THE RED LAMP OF INCEST
     An Enquiry into the Orgins of Mind and Society

Paperback: 271 pages Publisher: (Original E. P. Dutton, 1980)
     Current: Notre Dame University Press, 1983)
     (With a new preface by the author)
www.nd.edu/~undpress


ISBN: 0-268-01620-8 Buy this book at Amazon.com

This is perhaps my most ambitious book, as the subtitle suggests: and the most controversial. I think the overall argument holds up well. See what you think!

From the jacket: A fascinating and controversial reappraisal of human nature and society that focuses on the incest taboo. Eschewing a narrow biological approach to human society, Fox synthesizes information drawn from the natural and social sciences. By critically examining the theory that the incest taboo is the crucial distinction between man and beast, he sets out to discover the origin of humanity. This investigation into the primitive past leads to an incisive discussion of man's continued place in evolution.

Reviews:

"The most important book on incest in the last hundred years." Joseph Shepher, in Incest: A Biosocial View

"We may conclude by praising the ambitious and synthetic nature of this "mini-magnum opus." Fox has used the best biological, neurological, primatological and anthropological data to try to give us a picture of the built-in tendencies and limitations of our biosocial selves. He warns us that we cannot for long upset this evolved set of mechanisms whatever else changes in the world… The reader must contend with the consequences of the possibility that Fox is essentially correct." Nelson Graburn (Berkeley), SEICUS Review

"The book is fleshed out with fascinating excursions into the anthropological literature. On primate social organization; on the growth of the brain and human intelligence; on systems of marriage exchange… So far as incest and exogamy are concerned, this book has much to say which is sensible and true." Adam Kuper, New Society

"Commentaries on disciplines have nothing to do with the extraordinary success of Fox in convincing the reader that a unified theory of human behavior must include everything from neuroscience to aesthetics, and indeed that one must have the courage to put it all together. Fox's insights and integrative attempts are probably among the most exciting of current ideas we have: they are "good to play with." L. Romanucci-Ross, Reviews in Anthropology

"Fox writes not only with learning and authority but with a certain effortless elegance and charm. It is not a book however that can be read, as it were, standing on one foot. It requires the reader's close attention, for it is full of close reasoning supported by a battery of facts, as well as a good deal of theorizing… In his discussion of Freud, Fox has written the finest exposition of the "primal horde" theory extant, and at the same time improved upon it… Fox has written the best book ever on the origins of the incest taboo." Ashley Montagu, The Chicago Sun-Times

Comments:

"In this original and highly literate book, Robin Fox makes sense of what was previously a morass of conflicting theory on sex and kinship." E. O. Wilson, (Harvard) author of Sociobiology, On Human Nature, Consilience, etc

"The Red Lamp of Incest is the outstanding achievement of one of the most original anthropologists of our time." John Pfieffer, author of The Creative Explosion, etc.

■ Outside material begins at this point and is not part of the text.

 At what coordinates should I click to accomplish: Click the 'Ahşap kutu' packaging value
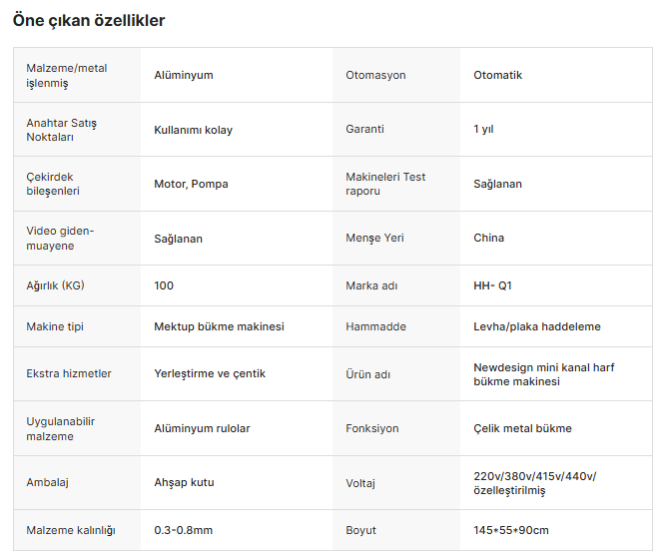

"A formidable work of scholarship integrating many strands of research and theory… the definitive study of "the incest taboo" for at any rate this half of the twentieth century." Meyer Fortes, William Wyse professor of anthropology, Cambridge.

"In the intellectual gap between E. O. Wilson's Sociobiology and Levi-Strauss's The Savage Mind, lies a wealth of problems that both structuralists and sociobiologists have failed to solve. The Red Lamp of Incest stands as a distinguished and almost solitary sentinel looking over and lighting this rough but rich terrain. Robin Fox is uniquely qualified to analyze human kinship, that most central of anthropological issues, using the full power of both approaches. He has done this brilliantly and gracefully, and along the way cast light on the evolution of the human brain as well. This is one of the most under-appreciated books about human nature and behavior published in recent years, and I predict that it will grow steadily in stature as social scientists come to grips with the full implications of modern biology." Melvin Konner, (Emory), author of The Tangled Wing, Becoming a Doctor, The Paleolithic Prescription, Unsettled, etc.